=== Given instruction ===
Please render the rows from the very first line through the line holding "[x=677, y=307]", inclusive, as a JSON list of strings, one string per line and no blank lines.

--- start ---

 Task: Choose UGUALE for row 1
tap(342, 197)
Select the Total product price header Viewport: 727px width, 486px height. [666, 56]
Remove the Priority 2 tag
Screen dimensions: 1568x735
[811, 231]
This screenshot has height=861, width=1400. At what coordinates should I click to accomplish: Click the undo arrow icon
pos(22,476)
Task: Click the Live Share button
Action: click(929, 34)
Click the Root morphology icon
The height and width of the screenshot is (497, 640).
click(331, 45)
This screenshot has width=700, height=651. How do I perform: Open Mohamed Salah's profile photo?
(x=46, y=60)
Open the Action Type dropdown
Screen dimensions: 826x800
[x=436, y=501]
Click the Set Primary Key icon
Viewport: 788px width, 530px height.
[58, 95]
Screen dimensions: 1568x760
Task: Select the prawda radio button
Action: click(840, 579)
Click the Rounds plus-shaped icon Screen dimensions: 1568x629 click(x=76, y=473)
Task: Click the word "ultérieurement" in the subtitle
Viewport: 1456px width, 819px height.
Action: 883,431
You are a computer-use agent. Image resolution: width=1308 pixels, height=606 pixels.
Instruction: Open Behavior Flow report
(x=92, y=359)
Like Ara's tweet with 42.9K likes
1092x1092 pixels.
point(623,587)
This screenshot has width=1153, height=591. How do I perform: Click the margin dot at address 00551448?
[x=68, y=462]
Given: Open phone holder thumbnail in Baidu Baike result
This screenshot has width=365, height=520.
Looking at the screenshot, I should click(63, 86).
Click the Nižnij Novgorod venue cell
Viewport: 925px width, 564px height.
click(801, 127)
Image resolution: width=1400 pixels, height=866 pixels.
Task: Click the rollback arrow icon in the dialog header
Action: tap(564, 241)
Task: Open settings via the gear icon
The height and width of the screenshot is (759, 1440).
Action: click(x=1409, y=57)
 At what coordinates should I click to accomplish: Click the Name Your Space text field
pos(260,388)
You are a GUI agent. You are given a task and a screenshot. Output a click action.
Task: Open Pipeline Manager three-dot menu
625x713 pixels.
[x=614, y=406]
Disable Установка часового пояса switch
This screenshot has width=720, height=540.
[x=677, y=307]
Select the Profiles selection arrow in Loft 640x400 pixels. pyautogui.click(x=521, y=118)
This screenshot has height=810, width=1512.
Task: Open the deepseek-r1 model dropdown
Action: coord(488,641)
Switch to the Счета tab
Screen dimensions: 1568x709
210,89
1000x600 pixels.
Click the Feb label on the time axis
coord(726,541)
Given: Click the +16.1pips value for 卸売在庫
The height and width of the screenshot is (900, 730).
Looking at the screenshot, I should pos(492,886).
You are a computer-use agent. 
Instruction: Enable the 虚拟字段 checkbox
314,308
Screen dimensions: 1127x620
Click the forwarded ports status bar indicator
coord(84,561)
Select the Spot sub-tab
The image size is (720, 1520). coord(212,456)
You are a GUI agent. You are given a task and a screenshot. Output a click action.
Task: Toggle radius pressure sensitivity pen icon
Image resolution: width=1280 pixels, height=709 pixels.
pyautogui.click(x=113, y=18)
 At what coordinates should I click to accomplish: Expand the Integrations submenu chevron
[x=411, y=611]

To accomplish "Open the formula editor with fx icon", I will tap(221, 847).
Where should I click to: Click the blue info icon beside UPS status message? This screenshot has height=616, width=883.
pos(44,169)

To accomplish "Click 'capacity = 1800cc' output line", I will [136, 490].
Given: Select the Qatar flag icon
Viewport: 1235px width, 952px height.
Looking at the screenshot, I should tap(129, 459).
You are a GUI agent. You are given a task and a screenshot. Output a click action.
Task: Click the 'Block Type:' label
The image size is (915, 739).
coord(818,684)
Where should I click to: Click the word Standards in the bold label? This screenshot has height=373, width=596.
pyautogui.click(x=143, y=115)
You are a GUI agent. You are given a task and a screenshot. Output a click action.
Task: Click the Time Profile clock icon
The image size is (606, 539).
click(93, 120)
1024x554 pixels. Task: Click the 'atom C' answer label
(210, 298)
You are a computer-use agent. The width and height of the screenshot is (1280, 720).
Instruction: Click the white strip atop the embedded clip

--- end ---

=== Response to the task ===
[
  " Task: Choose UGUALE for row 1",
  "tap(342, 197)",
  "Select the Total product price header Viewport: 727px width, 486px height. [666, 56]",
  "Remove the Priority 2 tag",
  "Screen dimensions: 1568x735",
  "[811, 231]",
  "This screenshot has height=861, width=1400. At what coordinates should I click to accomplish: Click the undo arrow icon",
  "pos(22,476)",
  "Task: Click the Live Share button",
  "Action: click(929, 34)",
  "Click the Root morphology icon",
  "The height and width of the screenshot is (497, 640).",
  "click(331, 45)",
  "This screenshot has width=700, height=651. How do I perform: Open Mohamed Salah's profile photo?",
  "(x=46, y=60)",
  "Open the Action Type dropdown",
  "Screen dimensions: 826x800",
  "[x=436, y=501]",
  "Click the Set Primary Key icon",
  "Viewport: 788px width, 530px height.",
  "[58, 95]",
  "Screen dimensions: 1568x760",
  "Task: Select the prawda radio button",
  "Action: click(840, 579)",
  "Click the Rounds plus-shaped icon Screen dimensions: 1568x629 click(x=76, y=473)",
  "Task: Click the word \"ultérieurement\" in the subtitle",
  "Viewport: 1456px width, 819px height.",
  "Action: 883,431",
  "You are a computer-use agent. Image resolution: width=1308 pixels, height=606 pixels.",
  "Instruction: Open Behavior Flow report",
  "(x=92, y=359)",
  "Like Ara's tweet with 42.9K likes",
  "1092x1092 pixels.",
  "point(623,587)",
  "This screenshot has width=1153, height=591. How do I perform: Click the margin dot at address 00551448?",
  "[x=68, y=462]",
  "Given: Open phone holder thumbnail in Baidu Baike result",
  "This screenshot has width=365, height=520.",
  "Looking at the screenshot, I should click(63, 86).",
  "Click the Nižnij Novgorod venue cell",
  "Viewport: 925px width, 564px height.",
  "click(801, 127)",
  "Image resolution: width=1400 pixels, height=866 pixels.",
  "Task: Click the rollback arrow icon in the dialog header",
  "Action: tap(564, 241)",
  "Task: Open settings via the gear icon",
  "The height and width of the screenshot is (759, 1440).",
  "Action: click(x=1409, y=57)",
  " At what coordinates should I click to accomplish: Click the Name Your Space text field",
  "pos(260,388)",
  "You are a GUI agent. You are given a task and a screenshot. Output a click action.",
  "Task: Open Pipeline Manager three-dot menu",
  "625x713 pixels.",
  "[x=614, y=406]",
  "Disable Установка часового пояса switch",
  "This screenshot has width=720, height=540.",
  "[x=677, y=307]"
]